Photo: Tim Wimborne / Reuters Pictures: Unable to find refuge in a crowded emergency shelter in Cairns, a man feeds his baby outside.
Still reeling from massive floods, Queensland now finds itself engulfed in another extreme weather event: Cyclone Yasi made landfall along the state's far north coast on Wednesday‚ the most savage storm to hit the region in nearly a century.
Winds of 285 kilometers per hour (177 mph) drove ocean surges in the Category 5 storm, placing 75,000 people in a danger zone that stretched 650 kilometers (404 miles), from Port Douglas to the town of Bowen, The Australian newspaper reported.
One caller to ABC TV described the town of Innisfail as "looking like napalm has been sprayed over it." Queensland Premier Anna Bligh has cautioned people that the cyclone and following water surge will continue to be dangerous for three days after Yasi passes.
The onslaught of catastrophic weather events Australia has endured in recent years – the 2004 Indian Ocean earthquake that spawned the Boxing Day tsunami, the 2006 Category 4-Cyclone Larry, the 2009 bushfires and the 2010 Queensland floods – has honed crisis reporting to a high art. The Australian Broadcasting Corporation's minute-to-minute updates online, on radio and via Twitter have set an industry standard. Local and regional news organizations also have distinguished themselves.
But as the winds abate, victims will move from rescue to the crucial recovery phase, the point at which those severely traumatized by the experience of multiple catastrophes demand a journalist's special awareness.
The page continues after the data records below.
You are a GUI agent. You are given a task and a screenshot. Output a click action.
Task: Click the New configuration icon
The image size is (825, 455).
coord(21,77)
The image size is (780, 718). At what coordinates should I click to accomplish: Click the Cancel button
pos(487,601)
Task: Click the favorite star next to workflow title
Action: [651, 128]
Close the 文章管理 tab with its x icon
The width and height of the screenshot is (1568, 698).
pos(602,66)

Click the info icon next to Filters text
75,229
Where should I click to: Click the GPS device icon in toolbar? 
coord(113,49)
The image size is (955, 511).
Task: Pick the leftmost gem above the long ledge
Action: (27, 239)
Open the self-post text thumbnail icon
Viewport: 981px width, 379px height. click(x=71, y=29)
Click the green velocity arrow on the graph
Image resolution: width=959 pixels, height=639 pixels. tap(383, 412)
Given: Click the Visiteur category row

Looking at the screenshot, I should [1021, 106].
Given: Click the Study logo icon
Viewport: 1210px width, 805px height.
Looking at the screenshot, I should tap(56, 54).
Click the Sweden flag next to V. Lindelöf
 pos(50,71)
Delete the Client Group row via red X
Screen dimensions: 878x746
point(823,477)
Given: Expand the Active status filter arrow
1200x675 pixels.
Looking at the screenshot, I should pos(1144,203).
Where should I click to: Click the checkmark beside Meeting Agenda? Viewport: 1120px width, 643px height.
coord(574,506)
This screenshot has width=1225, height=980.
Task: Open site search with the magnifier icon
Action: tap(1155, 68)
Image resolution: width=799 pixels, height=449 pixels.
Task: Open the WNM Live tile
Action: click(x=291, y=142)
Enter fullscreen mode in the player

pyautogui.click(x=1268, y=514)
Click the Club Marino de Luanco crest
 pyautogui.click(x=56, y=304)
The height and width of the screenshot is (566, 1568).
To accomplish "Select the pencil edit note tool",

And news professionals themselves are vulnerable, as they enter another cycle of long, uncomfortable days in the field, absorbing the physical and emotional impact of reporting on human tragedies great and small.
From the Dart Centre archives, psychiatrist Frank Ochberg, M.D., offers sage advice to journalists in the field, newsroom managers and the public at large on the risk of re-traumatization from multiple catastrophic events:
When Mother Nature hurls a cyclone at the same survivors of last year's storm, we can expect three negative effects among those most vulnerable:
Anticipatory anxiety will be high among those who were most emotionally damaged by the last hurricane. Instead of (or in addition to) post-traumatic stress disorder, they will have pre-traumatic stress disorder. This consists of dread, physical symptoms, concentration problems, insomnia and irritability.
Depression and demoralization can be expected throughout the hurricane's advance and particularly if it strikes a severe blow. The symptoms include helplessness, worthlessness, hopelessness and lethargy.
PTSD (post-traumatic stress disorder) can combine elements of the last hurricane with images, sounds and fears associated with the current storm. Treatment will have to include attention to both sets of traumatic events.
So how do we best prepare for the emotional impact?
First, we recognize who is at risk. We try to de-stigmatize conversations among family members, students, friends and co-workers so that those who will have a likelihood of disabling symptoms are not burdened with excessive responsibility and are given the help they need.
Second, we identify those who are emotionally resilient and we enlist their aid in doing more, understanding more, and picking up the slack. We must be very careful about assuming we can handle stress disorders if we cannot. This is a time for honest self-appraisal.
Third, we set up systems to help the helpers. Most relief agencies have learned a lot about secondary traumatic stress, compassion fatigue, vicarious victimization and doing what is needed when helping hurts the helper. See www.ptsdinfo.org for articles and resources.
When my patients call, sometimes years later, to describe a recurrence of PTSD, they usually feel unlucky, unable to cope, and they say, "I'm back to square one." It is as though all they learned about overcoming traumatic stress has vanished. The cause is usually a second trauma, but it may be a physical illness or a prolonged misfortune that falls short of the kind of trauma that causes PTSD.
I review the progress they made before this happened. I search with them for sources of self-confidence. I remind them of their skills in surviving and coping. And I let them know that PTSD is real and it cannot be wished away. They may need more therapy. They may need medication, but I never assume that. They always need understanding and supportive friends.
Journalists can help communities cope by identifying resources for those who are at risk, and by emphasizing coping strategies that help individuals and groups weather storm after storm after storm. Life is storm after storm after storm, with calm days in between.